> **OBJETIVOS**:
1: En el relato de la fiesta, ¿por qué le caen bien La Curadora y el Curador a quien narra? Responde en una a tres oraciones.
2: Devuelve sin cambios el fragmento del relato de la fiesta que empieza con "Éramos un grupo" y sigue hasta "reto la entusiasmaba.".
3: Continúa el relato de la fiesta a partir de su última oración.

> **TEXTO PARA LEER**:
¿Se acuerdan que siempre les platico que Mariana y yo éramos la pareja introvertida que se refugiaba en un rincón en todas las fiestas del ambiente? Pues, aparentemente, algo de eso sigue vigente, al menos en lo que a mí respecta. Aunque muchas cosas han cambiado desde entonces a la fecha, y todas ellas para bien, un componente de ironía poética se manifestó en
Aloha! en forma de una imagen que, desde entonces, me ha estado rondando la cabeza.
Éramos un grupo grande. Y ese grupo grande se juntó con otro grupo grande, o con otros grupos grandes. No lo tengo muy claro. El caso es que estábamos rodeados de gente amistosa y con ganas de divertirse. Fui a buscar algo de tomar y, entre tanto, Mariana comenzó a negociar, desde la orilla, con una de las tres o cuatro chicas valientes que, aún con las condiciones climatológicas, se aventuraron a entrar en el gélido territorio de la alberca. Sigo sin entender por qué mi esposa, que para abrir el refrigerador precisa chamarra, estaba considerando un chapuzón a esa hora. Supongo que estaba divertida y la idea de un reto la entusiasmaba.
Cuando volví, ella ya se había remojado, había salido temblorosa y buscaba entre los asistentes a otros temerarios o a otros ingenuos. La miré como a una niña en una fiesta infantil. Procuré que, al terminar su jugueteo, tuviera una toalla seca y me acomodé con tranquilidad en un rincón cerca de la feliz pareja que, esa misma tarde, nos había invitado junto con otros amigos, a comer a su casa. Esos tipos, La Curadora y el Curador, me caen muy bien. En principio, porque son de esas personas tan obsesas con los detalles, que en su hogar, hasta el cepillo de lavar los trastes tiene personalidad. De hecho, la personalidad de un Hooligan. Su amor por los objetos se conecta con el coleccionista frustrado que hay en mí y, por lo tanto, su conversación, en general, no puede sino parecerme interesante. Lucen, además, un sentido del humor mesuradamente mordaz muy placentero. De modo que, a pesar de haberlos visto sólo en un par de ocasiones, nos sentimos atraídos hacia su órbita.

> **INFORMACIÓN EXTRAÍDA**:
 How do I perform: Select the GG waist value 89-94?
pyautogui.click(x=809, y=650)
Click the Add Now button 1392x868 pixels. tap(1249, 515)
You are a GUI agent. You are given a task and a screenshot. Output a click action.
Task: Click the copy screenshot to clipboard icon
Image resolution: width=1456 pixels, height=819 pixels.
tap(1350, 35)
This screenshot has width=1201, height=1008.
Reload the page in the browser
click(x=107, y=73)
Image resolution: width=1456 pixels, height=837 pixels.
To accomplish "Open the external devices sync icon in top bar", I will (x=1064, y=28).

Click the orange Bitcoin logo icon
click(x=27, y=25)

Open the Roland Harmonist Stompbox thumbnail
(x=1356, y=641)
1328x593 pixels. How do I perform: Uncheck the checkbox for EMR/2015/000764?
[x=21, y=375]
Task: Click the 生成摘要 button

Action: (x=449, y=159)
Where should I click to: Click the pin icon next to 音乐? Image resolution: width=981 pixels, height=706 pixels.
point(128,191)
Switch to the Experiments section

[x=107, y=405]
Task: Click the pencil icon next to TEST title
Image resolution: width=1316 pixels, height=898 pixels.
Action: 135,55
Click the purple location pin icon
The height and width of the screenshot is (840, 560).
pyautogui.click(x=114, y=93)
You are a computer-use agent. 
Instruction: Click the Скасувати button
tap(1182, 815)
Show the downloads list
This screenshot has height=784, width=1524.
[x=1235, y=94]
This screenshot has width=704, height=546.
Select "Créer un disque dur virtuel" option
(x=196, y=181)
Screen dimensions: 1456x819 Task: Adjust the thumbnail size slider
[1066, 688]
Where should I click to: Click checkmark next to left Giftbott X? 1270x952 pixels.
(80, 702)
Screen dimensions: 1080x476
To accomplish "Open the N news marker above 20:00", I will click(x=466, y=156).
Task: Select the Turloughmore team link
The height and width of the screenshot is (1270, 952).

> **RESPUESTAS**:
1: Son personas tan obsesionadas con los detalles que en su casa hasta el cepillo de lavar los trastes tiene personalidad. Su amor por los objetos conecta con el coleccionista frustrado de quien narra, y por eso su conversación le parece interesante. Además, tienen un sentido del humor mesuradamente mordaz que le resulta muy placentero.

2:
Éramos un grupo grande. Y ese grupo grande se juntó con otro grupo grande, o con otros grupos grandes. No lo tengo muy claro. El caso es que estábamos rodeados de gente amistosa y con ganas de divertirse. Fui a buscar algo de tomar y, entre tanto, Mariana comenzó a negociar, desde la orilla, con una de las tres o cuatro chicas valientes que, aún con las condiciones climatológicas, se aventuraron a entrar en el gélido territorio de la alberca. Sigo sin entender por qué mi esposa, que para abrir el refrigerador precisa chamarra, estaba considerando un chapuzón a esa hora. Supongo que estaba divertida y la idea de un reto la entusiasmaba.

3:
Mariana estaba casi desnuda y brincando entre la gente. El atuendo de la Curadora había sido alevoso conmigo más de una vez durante esa noche. Un poder magnético emanaba de esos pantalones holgados que dejaban asomar una parte del trasero de un traje de baño terminado en tanga. Ahí, entre los resortes que cortan las caderas y el elástico del pantalón, dos pedazos de piel de espalda baja en forma de ojos me obligaron a posar en ellos, primero la mirada, y después los dedos que vagaron en círculo por la zona durante varias vueltas. En eso me entretenía cuando, por designios del cinismo, me pareció lógico besarla. El Curador estaba frente a nosotros y quiero recordar que también tenía sus manos sobre la Curadora. Quizá sobre sus piernas.
Los sucesos se encadenaron veloces y quirúrgicos. Caricia siguió a beso con la precisión de una roca de deseo que se desbarrancara cuesta arriba en un mundo en el que alguna esquizoide ley de gravedad llevara a los objetos hasta la cima de los volcanes para luego abandonarlos ahí incendiándose a su suerte. El Curador invadió las zonas bajas del cuerpo de su esposa de quien pude sentir, entre mi abrazo, los pequeños espasmos de un dejarse ir a pasear montada sobre la mano experta de su marido. Estar en un trío, algunas veces, requiere tener alerta todos los sentidos. El placer se obtiene recibiendo las señales descaradas y sutiles que emite el cuerpo delirante. ¿Cómo reaccionar a un tenue suspiro? ¿Qué hacer frente a un temblor exacerbado? Él la tocaba descubriendo fuego y yo buscaba acordes catalizadores.
La Curadora bajó el cierre de mi pantalón y encontró una erección suficientemente hambrienta. La tocó con amor y comenzó a masturbarme. Él a ella. Ella a mí. Me sentí parte de un grupo de jazz, y mis piernas se sintieron dos mástiles a punto de ser derrumbados. Entre besos y caricias el anuncio de una inminente descarga llenó mi cuerpo. Respiré hondo y me contuve. Tengo por regla no terminar hasta que, al finalizar todo, vuelva a la cama con Mariana. Con trabajos, logré detenerme. Para ella la sonata a cuatro manos fue lo justo. La escuchamos venir y alternamos.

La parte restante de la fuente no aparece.